🤖 AI Summary
This study investigates whether multi-agent systems outperform single-agent approaches in the task of automatically generating README files for GitHub repositories, while examining the trade-offs between architectural complexity and performance in terms of efficiency and output quality. Building upon a retrieval-augmented generation (RAG) framework, the authors systematically compare three architectures: single-agent, multi-agent, and a developer-guided planning approach (DevPlan), with LARCH as the baseline. Experimental results demonstrate that the multi-agent system achieves 98% structural consistency but incurs significantly higher computational costs; in contrast, the single-agent variant matches its text quality while reducing token consumption by 86% and doubling generation speed.
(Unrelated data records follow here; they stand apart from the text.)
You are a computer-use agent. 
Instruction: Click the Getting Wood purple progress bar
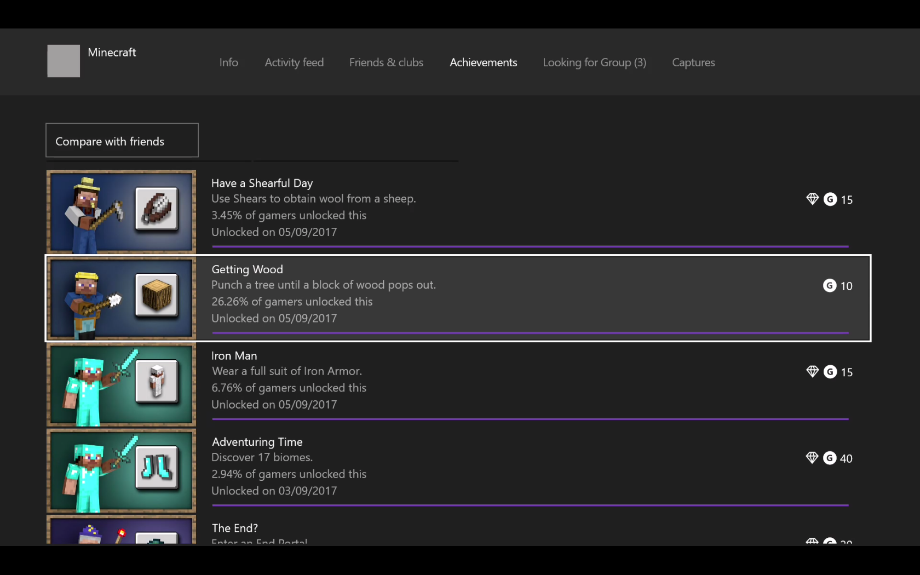coord(530,332)
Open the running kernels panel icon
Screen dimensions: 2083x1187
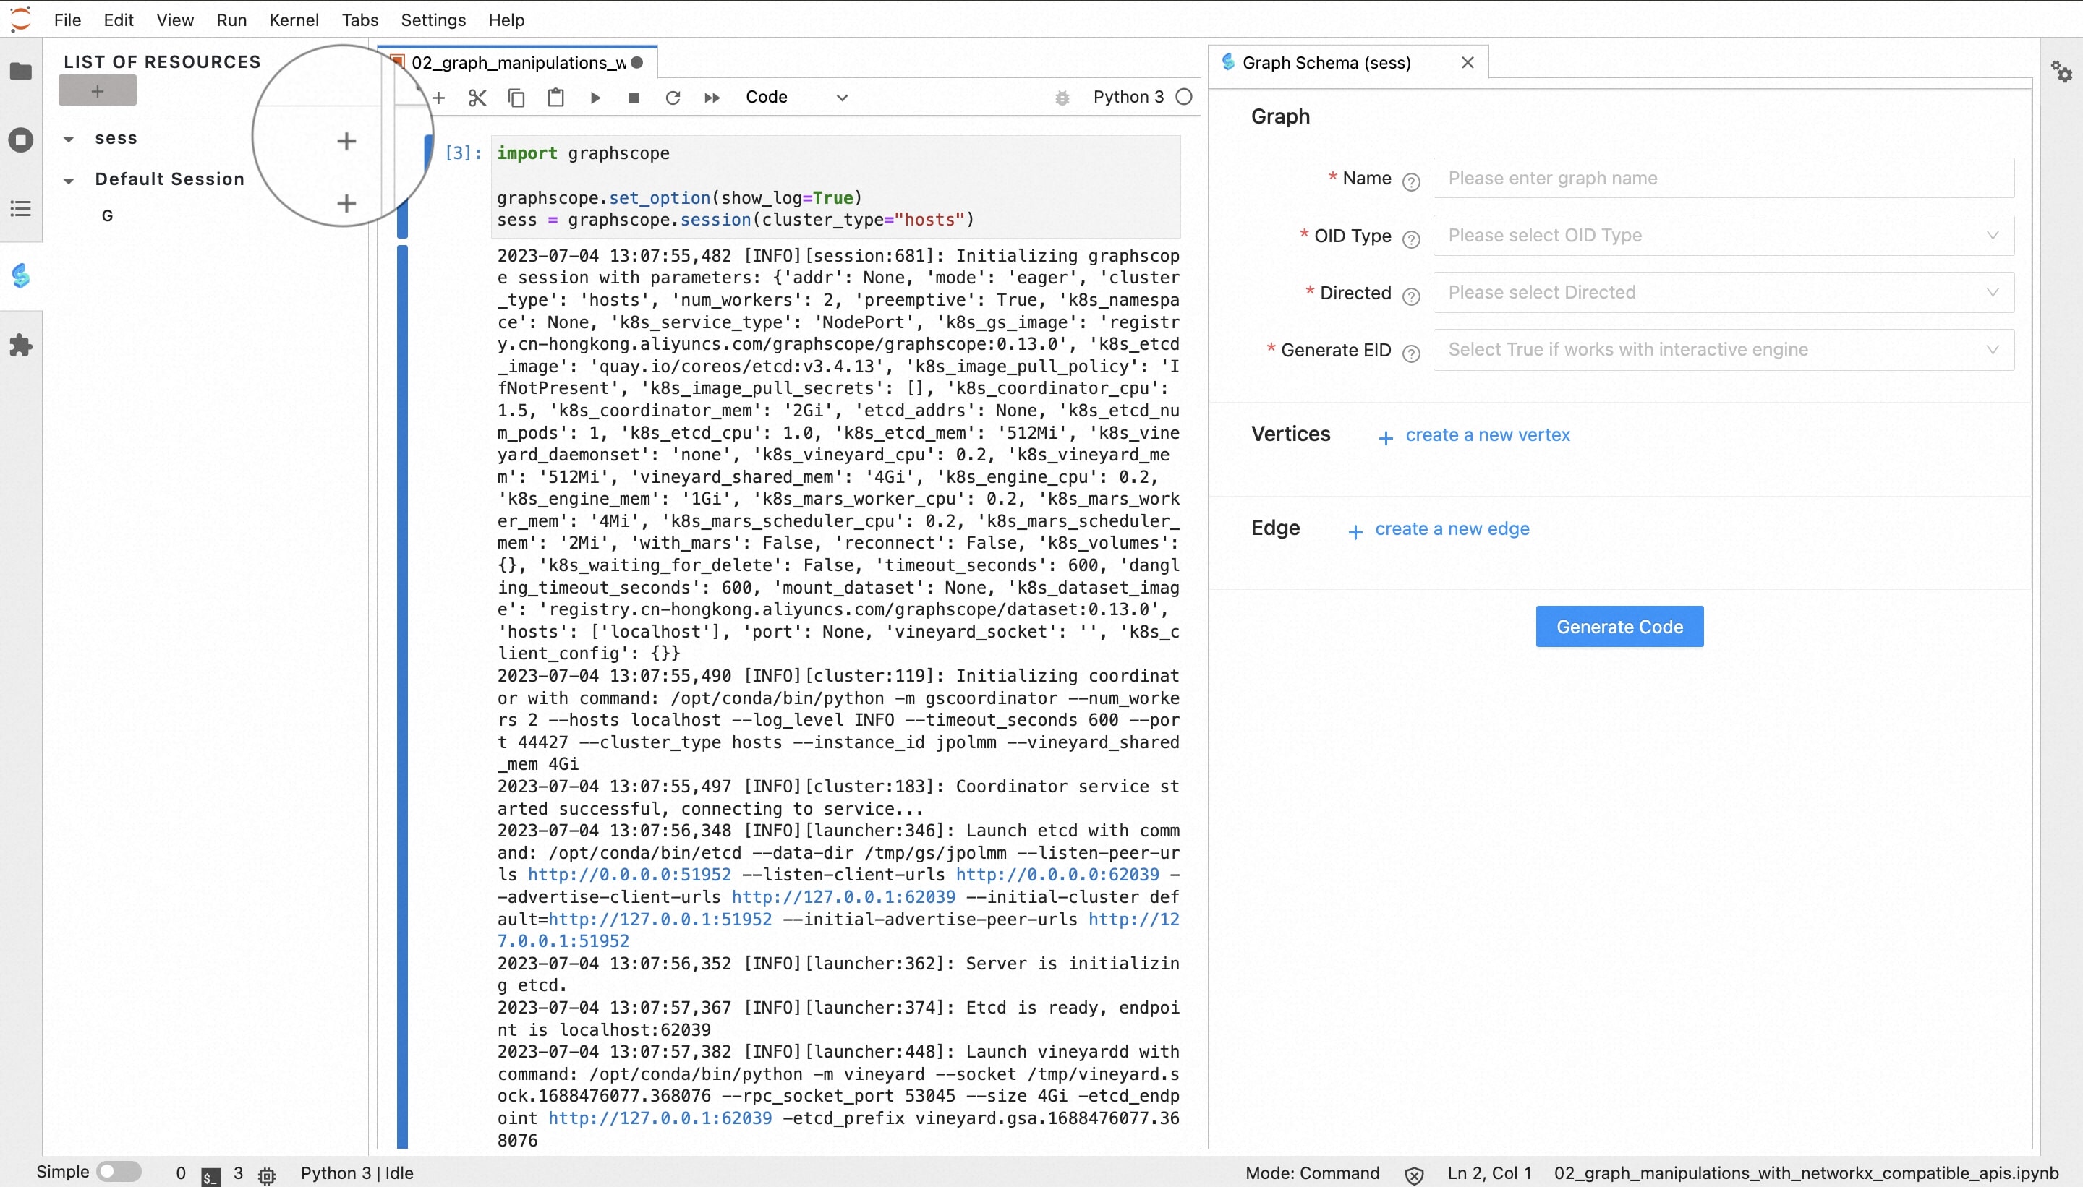[22, 139]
Notably, the lightweight DevPlan configuration delivers the best overall performance, substantially surpassing other setups and providing the first empirical evidence that increased architectural complexity is not always necessary for superior outcomes.
📝 Abstract
Large Language Models (LLMs) are increasingly utilized to automate several software engineering tasks, including code completion, code summarization, testing, and the generation of repository-level documentation. While Multi-Agent Systems (MAS) are often adopted to support such tasks under the premise that task decomposition improves performance, the impact of architectural complexity on practical efficiency remains under-examined. This study empirically evaluates Retrieval-Augmented Generation (RAG) dependent architectures for the generation of README files for GitHub repositories. In this work, we conducted a systematic comparison between a Single-Agent pipeline, a specialized MAS, and a developer-guided planning (DevPlan) variant, benchmarked against LARCH -- a state-of-the-art baseline -- and the original ground truth. Results indicate a critical architectural trade-off: the Single-Agent pipeline achieves lexical quality comparable to MAS while reducing token consumption by 86% and operating at twice the speed. In contrast, manual taxonomy analysis demonstrates that MAS achieves high structural consistency (98%), resolving formatting issues observed in single-agent approaches. Autonomous planning is identified as the primary pipeline bottleneck; incorporating lightweight developer-guided plans produces the highest overall documentation quality, surpassing all the analyzed configurations.